-- Extracted material follows --
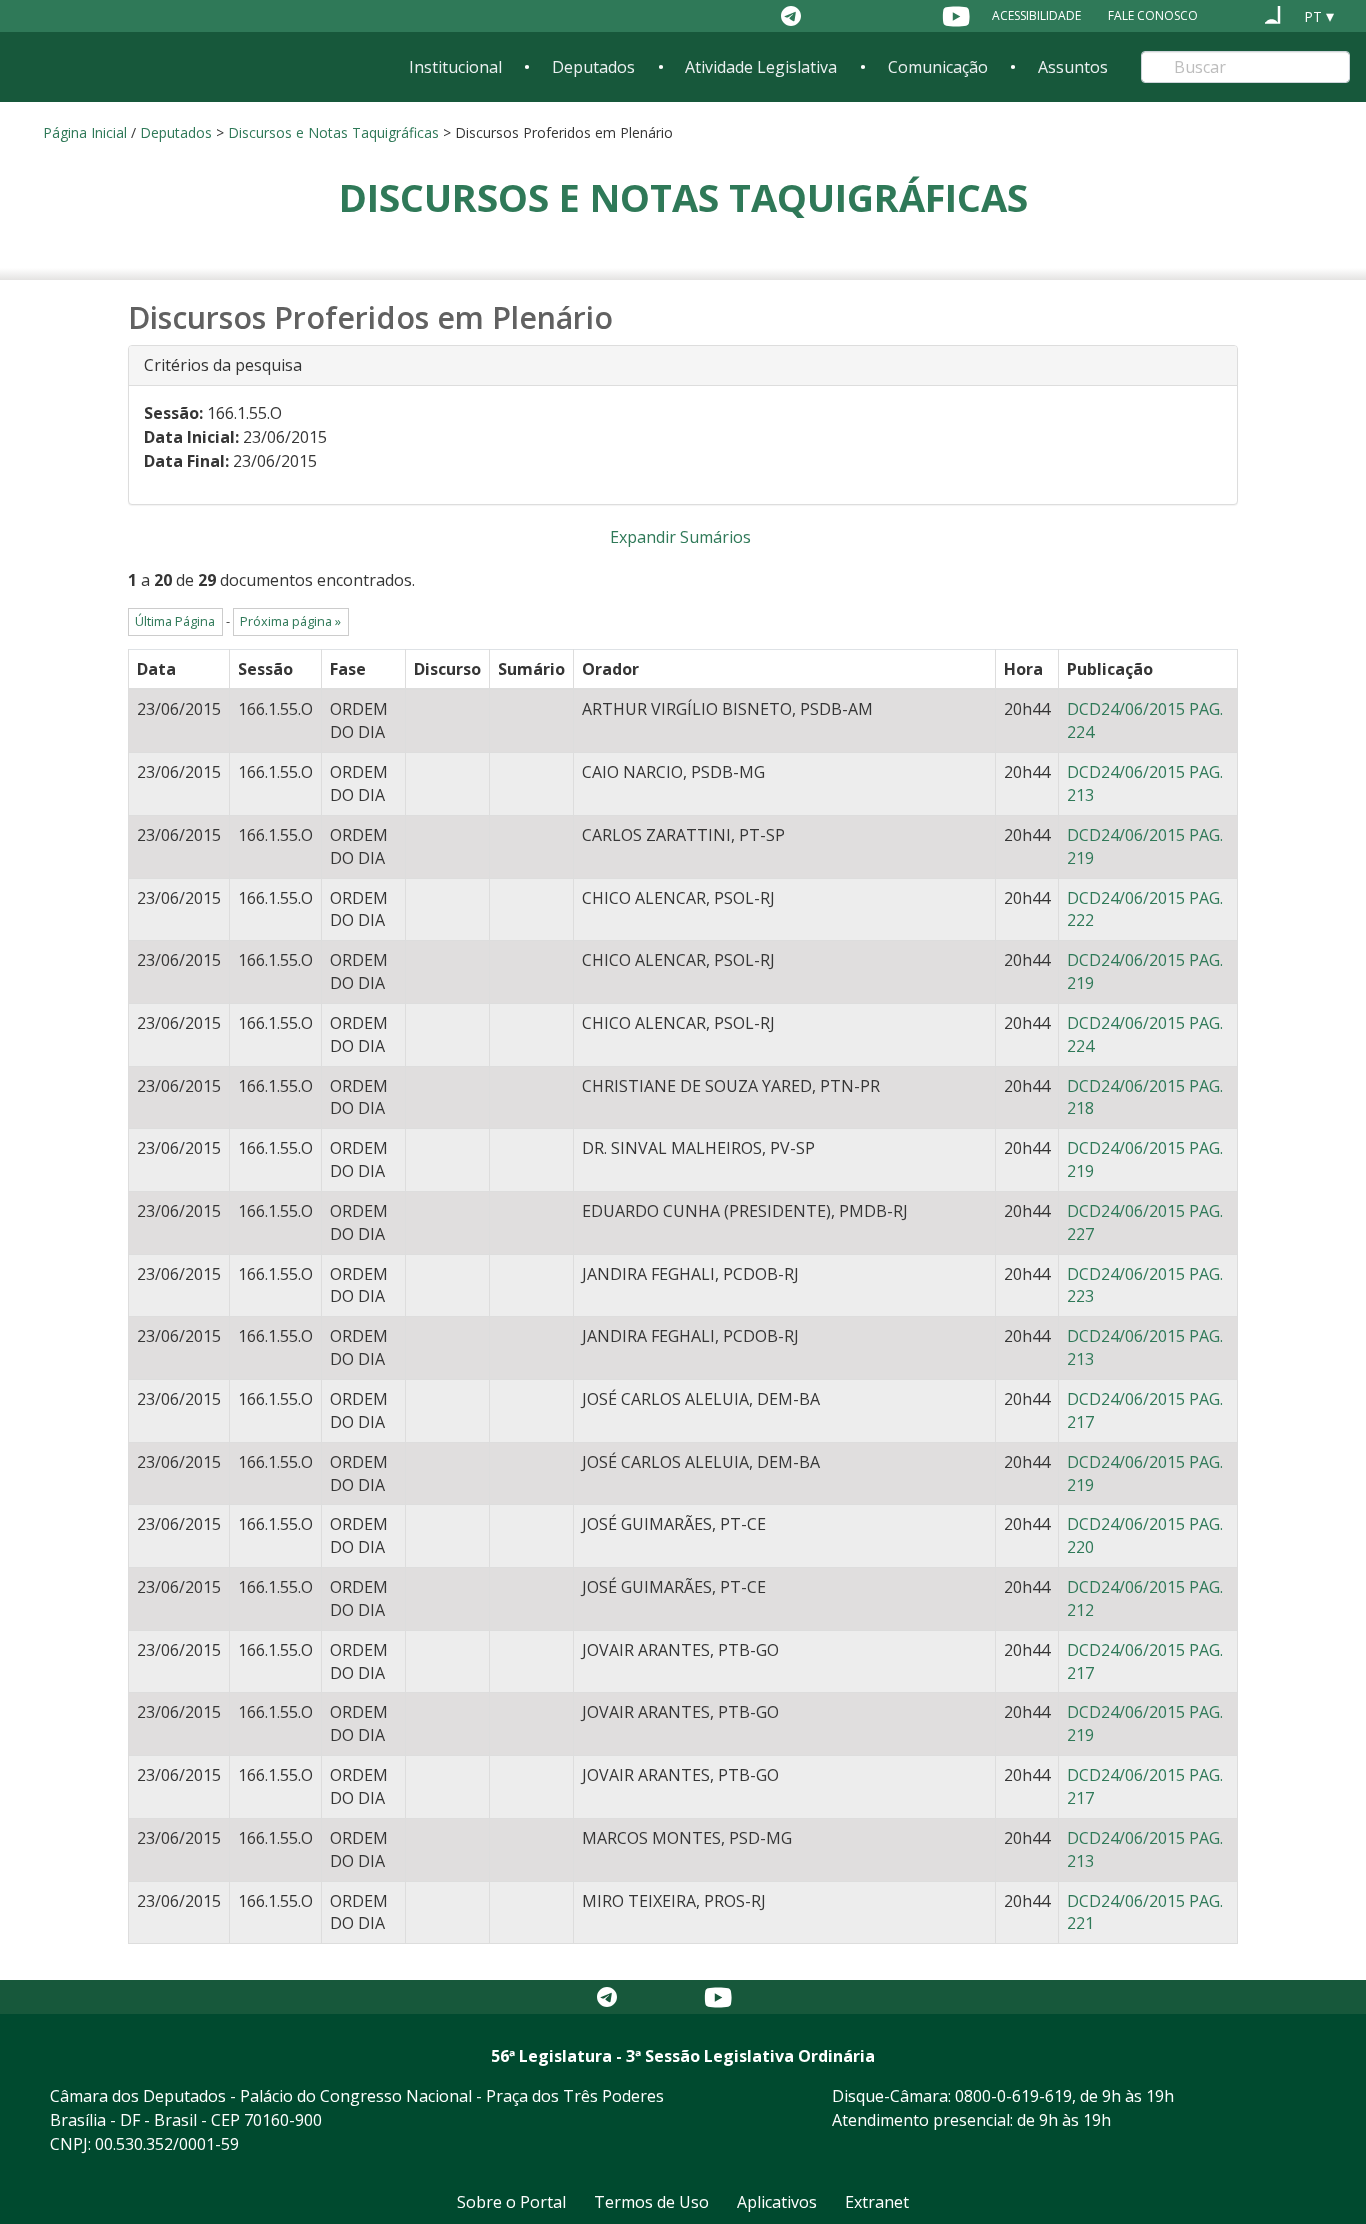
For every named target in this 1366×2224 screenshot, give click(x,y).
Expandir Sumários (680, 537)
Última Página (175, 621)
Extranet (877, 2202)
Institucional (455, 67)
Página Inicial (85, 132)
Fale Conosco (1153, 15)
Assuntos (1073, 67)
-- Extracted material concluded --
-- Extracted material follows --
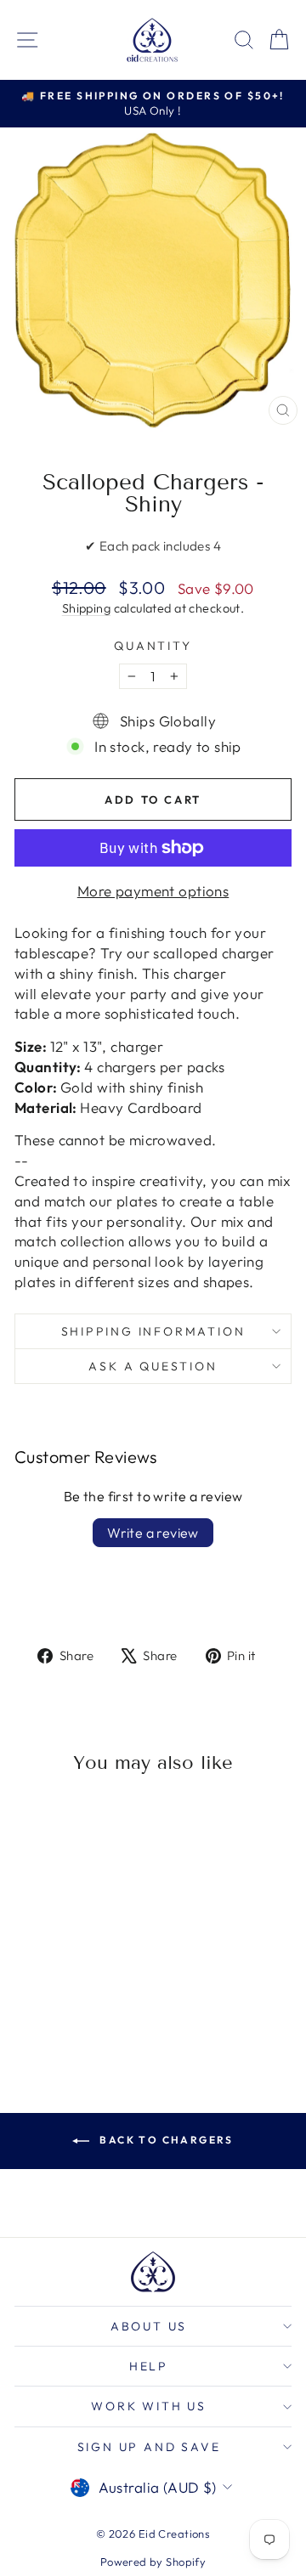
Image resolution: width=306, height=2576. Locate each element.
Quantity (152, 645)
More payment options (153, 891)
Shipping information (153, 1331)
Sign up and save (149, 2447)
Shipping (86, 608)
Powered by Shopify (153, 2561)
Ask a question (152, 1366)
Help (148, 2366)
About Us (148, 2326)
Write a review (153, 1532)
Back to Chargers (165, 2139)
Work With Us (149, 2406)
-- Extracted material concluded --
▶ Your instructions: Given the records above, restate word for word only the lines starting at the one with "For every named" and ending at the one with "Assuntos (1073, 67)".

▶ Task response:
For every named target in this 1366×2224 screenshot, give click(x,y).
Expandir Sumários (680, 537)
Última Página (175, 621)
Extranet (877, 2202)
Institucional (455, 67)
Página Inicial (85, 132)
Fale Conosco (1153, 15)
Assuntos (1073, 67)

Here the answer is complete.